**What is needed:**
Go to the line below containing "For every named target in this 246×2576" and print exactly from there through the line containing "Familie (142, 1565)", both included. Print nothing else.

**Records contained in a dataset:**
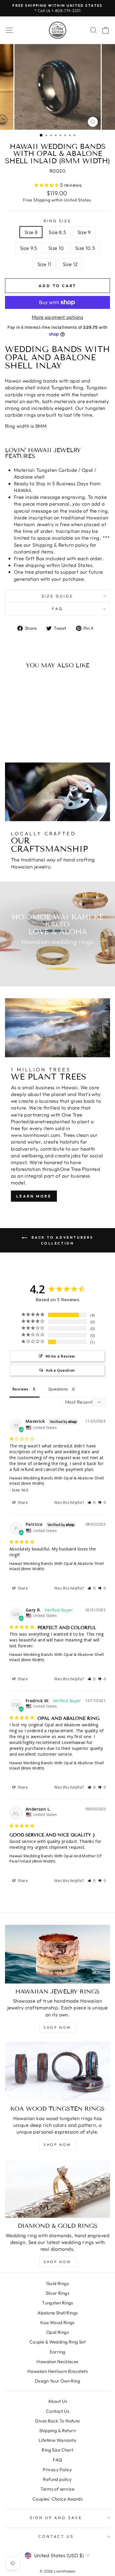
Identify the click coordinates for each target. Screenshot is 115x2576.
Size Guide (58, 596)
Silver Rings (57, 2293)
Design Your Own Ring (57, 2381)
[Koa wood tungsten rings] (57, 2071)
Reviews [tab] (20, 1389)
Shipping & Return (57, 2430)
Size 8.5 (57, 232)
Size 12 (70, 264)
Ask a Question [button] (60, 1370)
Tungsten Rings (57, 2303)
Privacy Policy (57, 2469)
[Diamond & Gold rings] (57, 2188)
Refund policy (57, 2479)
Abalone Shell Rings (57, 2313)
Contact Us (57, 2411)
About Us (57, 2401)
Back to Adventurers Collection (61, 1240)
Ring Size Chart (57, 2450)
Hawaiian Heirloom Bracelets (57, 2371)
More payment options (57, 317)
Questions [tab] (58, 1389)
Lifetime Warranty (57, 2440)
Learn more (34, 1196)
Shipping (41, 200)
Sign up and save (56, 2517)
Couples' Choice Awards (57, 2499)
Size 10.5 (85, 248)
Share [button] (22, 1502)
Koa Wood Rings (57, 2322)
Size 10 (56, 248)
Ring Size (58, 220)
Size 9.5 (28, 248)
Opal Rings (57, 2332)
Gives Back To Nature (57, 2421)
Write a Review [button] (60, 1356)
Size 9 (84, 232)
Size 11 (44, 264)
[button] (91, 1502)
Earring (57, 2352)
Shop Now (57, 2027)
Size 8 (30, 232)
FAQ (57, 608)
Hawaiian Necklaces (57, 2361)
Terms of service (57, 2489)
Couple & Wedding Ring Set (57, 2342)
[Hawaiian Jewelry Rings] (57, 1954)
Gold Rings (57, 2283)
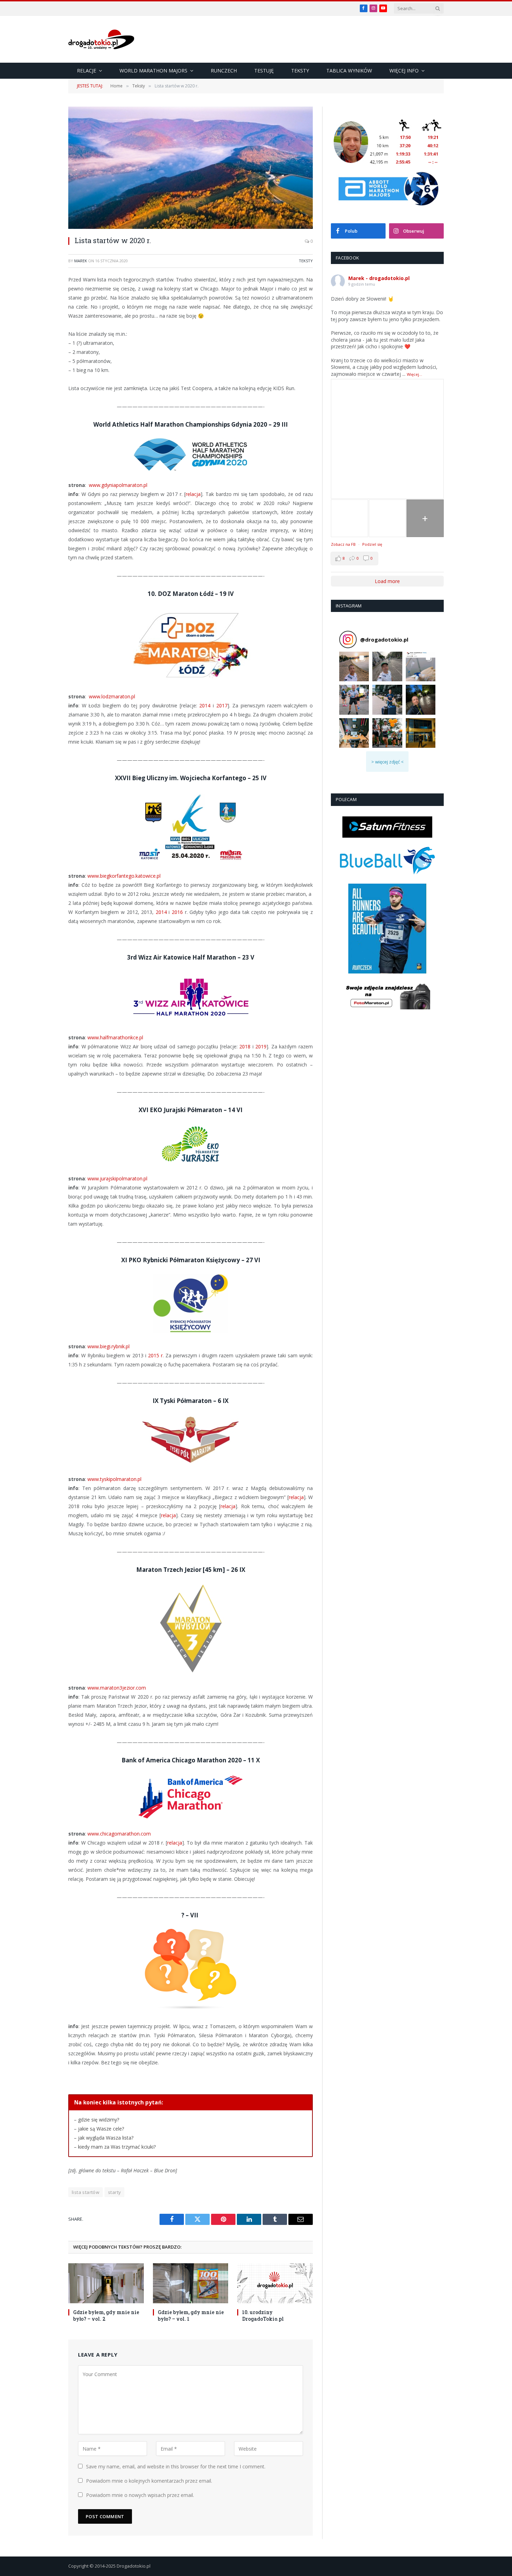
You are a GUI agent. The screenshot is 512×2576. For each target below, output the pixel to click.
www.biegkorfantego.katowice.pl (124, 875)
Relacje (86, 70)
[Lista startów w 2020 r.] (190, 168)
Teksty (300, 70)
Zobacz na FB (343, 544)
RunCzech (224, 70)
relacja (193, 494)
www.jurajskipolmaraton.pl (117, 1178)
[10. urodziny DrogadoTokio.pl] (275, 2283)
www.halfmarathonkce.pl (115, 1037)
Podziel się (372, 544)
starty (114, 2192)
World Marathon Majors (153, 70)
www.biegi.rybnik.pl (108, 1346)
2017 (221, 705)
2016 (177, 912)
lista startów (85, 2192)
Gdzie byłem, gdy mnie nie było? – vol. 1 (191, 2315)
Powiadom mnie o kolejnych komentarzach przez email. (149, 2480)
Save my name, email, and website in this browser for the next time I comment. (175, 2466)
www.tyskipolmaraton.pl (114, 1479)
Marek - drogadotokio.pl (379, 278)
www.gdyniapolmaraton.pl (118, 485)
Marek (80, 260)
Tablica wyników (349, 70)
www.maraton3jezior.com (116, 1687)
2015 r (155, 1355)
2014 (204, 705)
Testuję (264, 70)
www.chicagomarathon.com (119, 1833)
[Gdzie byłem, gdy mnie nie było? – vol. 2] (106, 2283)
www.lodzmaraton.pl (112, 696)
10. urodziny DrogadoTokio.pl (263, 2315)
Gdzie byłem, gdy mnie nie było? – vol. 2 (106, 2315)
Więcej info (404, 70)
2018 (244, 1046)
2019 (260, 1046)
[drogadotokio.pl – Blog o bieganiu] (101, 39)
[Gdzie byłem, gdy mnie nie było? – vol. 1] (190, 2283)
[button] (354, 666)
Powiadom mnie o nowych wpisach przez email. (140, 2495)
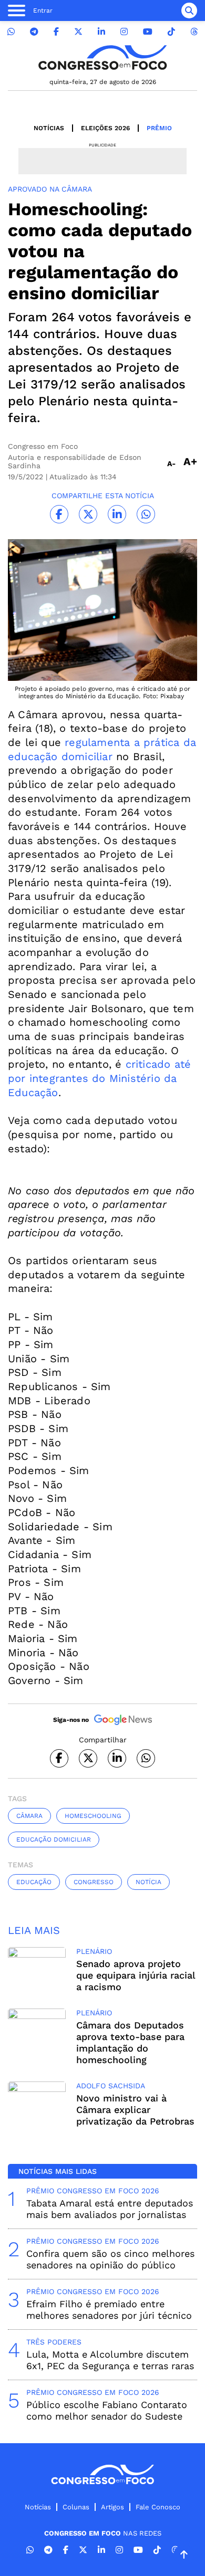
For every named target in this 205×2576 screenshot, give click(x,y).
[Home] (102, 57)
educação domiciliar (53, 1839)
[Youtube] (147, 32)
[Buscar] (189, 10)
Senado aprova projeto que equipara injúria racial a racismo (135, 1975)
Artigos (112, 2507)
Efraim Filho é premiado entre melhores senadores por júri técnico (109, 2309)
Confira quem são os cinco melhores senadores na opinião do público (110, 2259)
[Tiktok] (171, 32)
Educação (34, 1882)
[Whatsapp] (11, 32)
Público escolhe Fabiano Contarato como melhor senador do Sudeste (106, 2410)
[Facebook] (56, 32)
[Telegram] (34, 32)
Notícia (148, 1882)
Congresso (94, 1882)
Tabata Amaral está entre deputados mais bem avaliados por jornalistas (109, 2209)
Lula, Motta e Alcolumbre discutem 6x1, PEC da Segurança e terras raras (110, 2360)
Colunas (76, 2507)
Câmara (29, 1816)
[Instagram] (124, 32)
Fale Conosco (158, 2507)
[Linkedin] (101, 32)
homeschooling (93, 1816)
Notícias (49, 128)
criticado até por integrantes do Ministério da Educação (99, 1078)
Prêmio (159, 128)
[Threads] (194, 32)
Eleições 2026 (105, 128)
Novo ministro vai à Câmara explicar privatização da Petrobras (135, 2110)
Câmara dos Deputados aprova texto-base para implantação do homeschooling (130, 2042)
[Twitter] (78, 32)
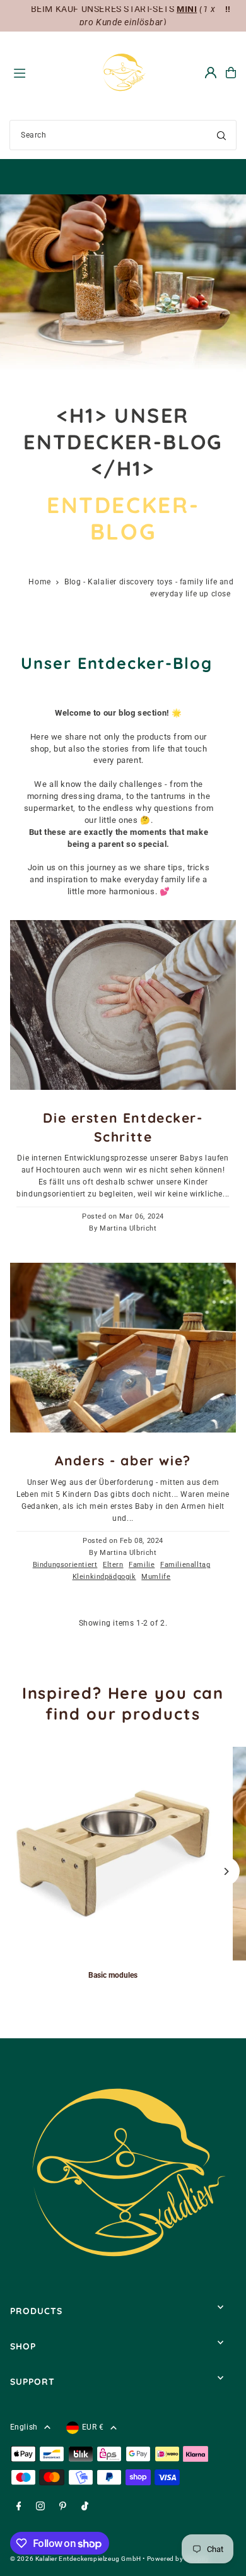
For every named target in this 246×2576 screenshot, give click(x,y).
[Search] (221, 135)
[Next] (225, 1871)
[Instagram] (40, 2507)
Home (39, 581)
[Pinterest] (62, 2507)
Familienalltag (185, 1565)
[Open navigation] (50, 72)
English (24, 2427)
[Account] (210, 72)
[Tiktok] (84, 2507)
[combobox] (123, 135)
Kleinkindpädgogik (104, 1577)
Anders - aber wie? (122, 1460)
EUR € (93, 2427)
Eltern (113, 1565)
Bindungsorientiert (65, 1565)
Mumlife (155, 1577)
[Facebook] (18, 2507)
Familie (142, 1565)
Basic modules (113, 1975)
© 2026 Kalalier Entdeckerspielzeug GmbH (75, 2558)
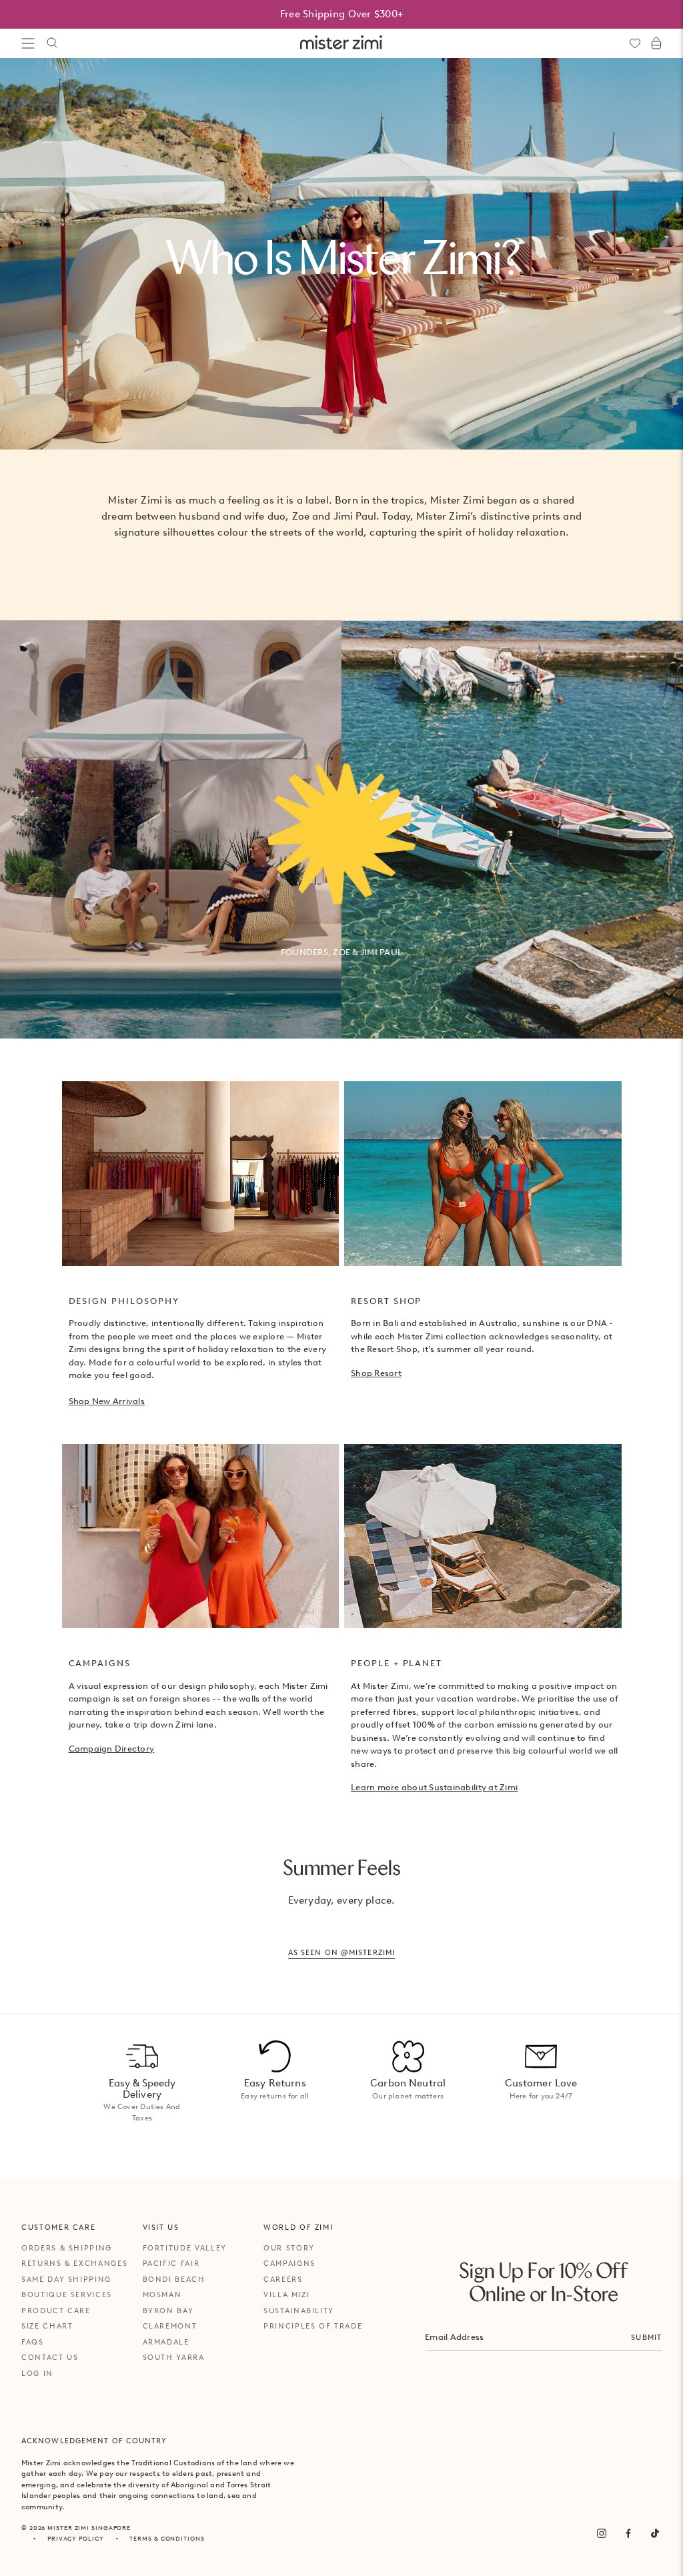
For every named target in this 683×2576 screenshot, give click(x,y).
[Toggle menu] (28, 43)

**Answer to the exercise:**
For every named target in this 246×2576 screenshot, give click(x,y).
[Search] (221, 135)
[Next] (225, 1871)
[Instagram] (40, 2507)
Home (39, 581)
[Pinterest] (62, 2507)
Familienalltag (185, 1565)
[Open navigation] (50, 72)
English (24, 2427)
[Account] (210, 72)
[Tiktok] (84, 2507)
[combobox] (123, 135)
Kleinkindpädgogik (104, 1577)
Anders - aber wie? (122, 1460)
EUR € (93, 2427)
Eltern (113, 1565)
Bindungsorientiert (65, 1565)
Mumlife (155, 1577)
[Facebook] (18, 2507)
Familie (142, 1565)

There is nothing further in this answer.